From this approach, we invited young students to reflect on the different ways in which images interpellate and constitute identities, social structures, and perceptions about themselves and their social contexts. The proposal requested the cast of curious and critical looks upon the universe of visualities, an exercise that permeated the acts of gathering and contrasting images, enabling subjective displacements about gender norms and, especially, the violence that culminates from them.
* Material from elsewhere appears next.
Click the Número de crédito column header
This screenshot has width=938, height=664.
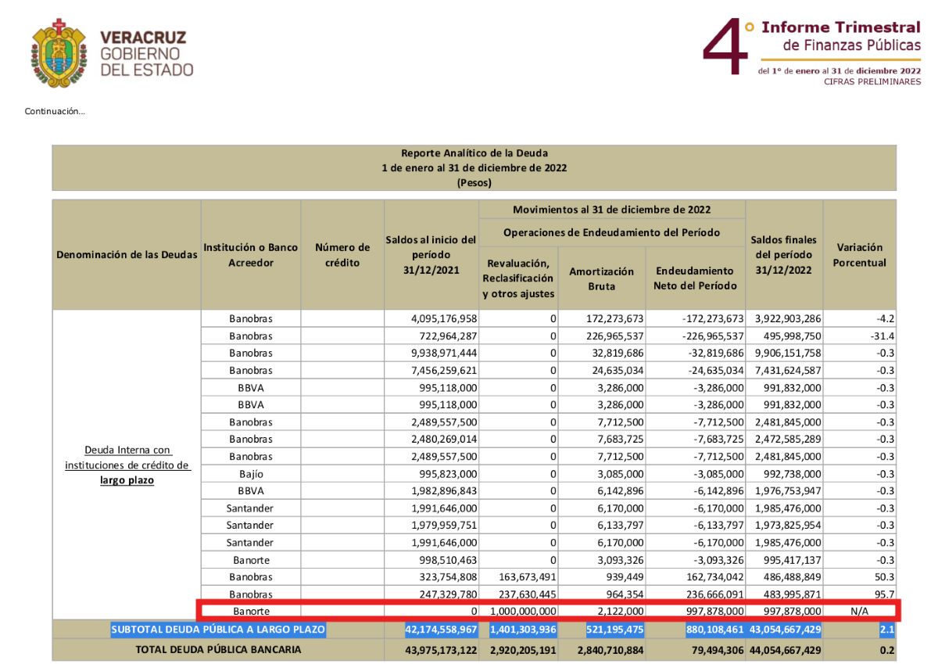(342, 255)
Visual Culture As Praxis in Education

In the second semester of 2021, we invited undergraduate students enrolled in visual arts courses, respectively, “theories of image and visual culture” and “understanding and interpreting the image” — both offered by the Faculty of Visual Arts at the Federal University of Goiás —, to bring together and confront images that could contribute to thinking and discussing the constructions of gender and the violence that they usually support.

The idea was to produce visual constellations that would help understand the role of images in the normalization or contestation of violent masculinities and femininities to be violated, intending to encourage reflective thinking about the social and visual construction of gender and how it is implicated in both the promotion and maintenance and the denunciation and subversion of ideas which culminate in violence.
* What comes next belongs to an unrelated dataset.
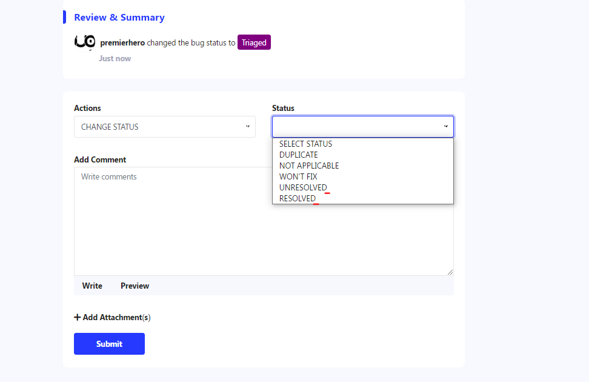Viewport: 589px width, 382px height.
Task: Pick WON'T FIX from status options
Action: [x=298, y=176]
Throughout the semester, within the planned content of the subjects, some possibilities of articulations between visual images and the issues of gender and sexuality were discussed, seeking to reflect on how visualities influence the elaboration of contemporary subjectivities.
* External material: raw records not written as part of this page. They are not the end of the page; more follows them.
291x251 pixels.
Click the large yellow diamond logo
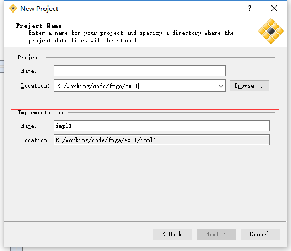coord(271,31)
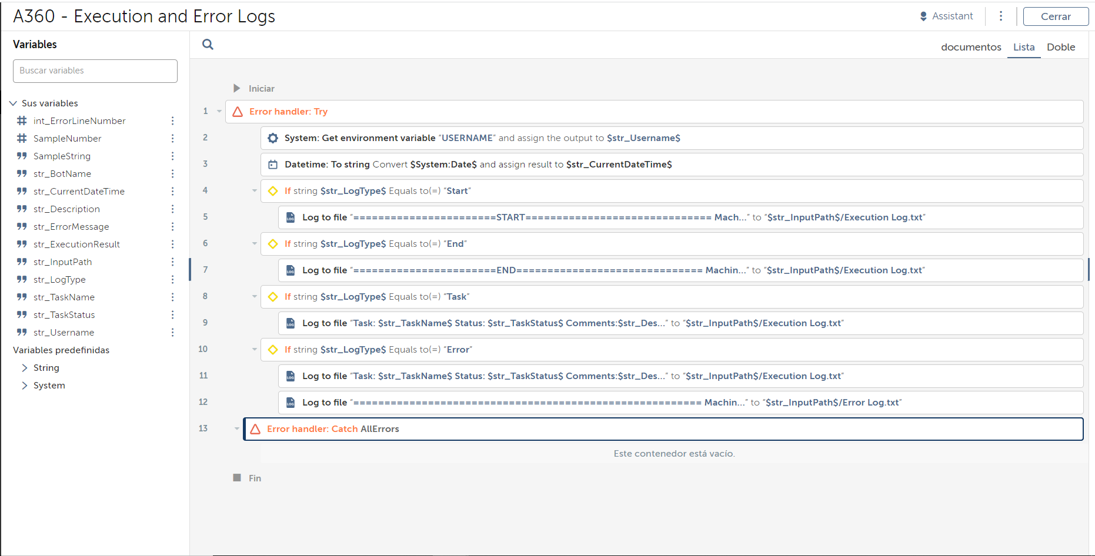The width and height of the screenshot is (1095, 556).
Task: Click the Fin stop square icon
Action: tap(237, 478)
The specific objective of the montage of the panels was to discuss how art and visual culture are implicated in the construction and deconstruction of ideas about gender, with a specific focus on the problematization of masculinities, aiming to denaturalize and combat social practices that idealize them based on harmful references, causing suffering and harm to men themselves and to the people who relate to them.

A total of 22 students (11 men and 11 women) from the visual arts bachelor program class participated in the activities, and 12 students (three men and nine women) from the visual arts graduate program class. This sample included a plural and heterogeneous scenario of cultural repertoires and gender identities, and sexual orientations. Before assembling the visual panels, we recalled some theoretical assumptions worked in previous classes that support the development of studies and research engaged in discussions of gender, art, and visual culture. The students were very interested in expanding the exchange of experiences and discussions through the composition of the visual assemblies.

In the collective elaboration of the visual constellations, we used the digital tool Padlet8, which allows several people to access and participate simultaneously. We invited the students to share images that “unfolded”, in several senses, the theme of gender violence.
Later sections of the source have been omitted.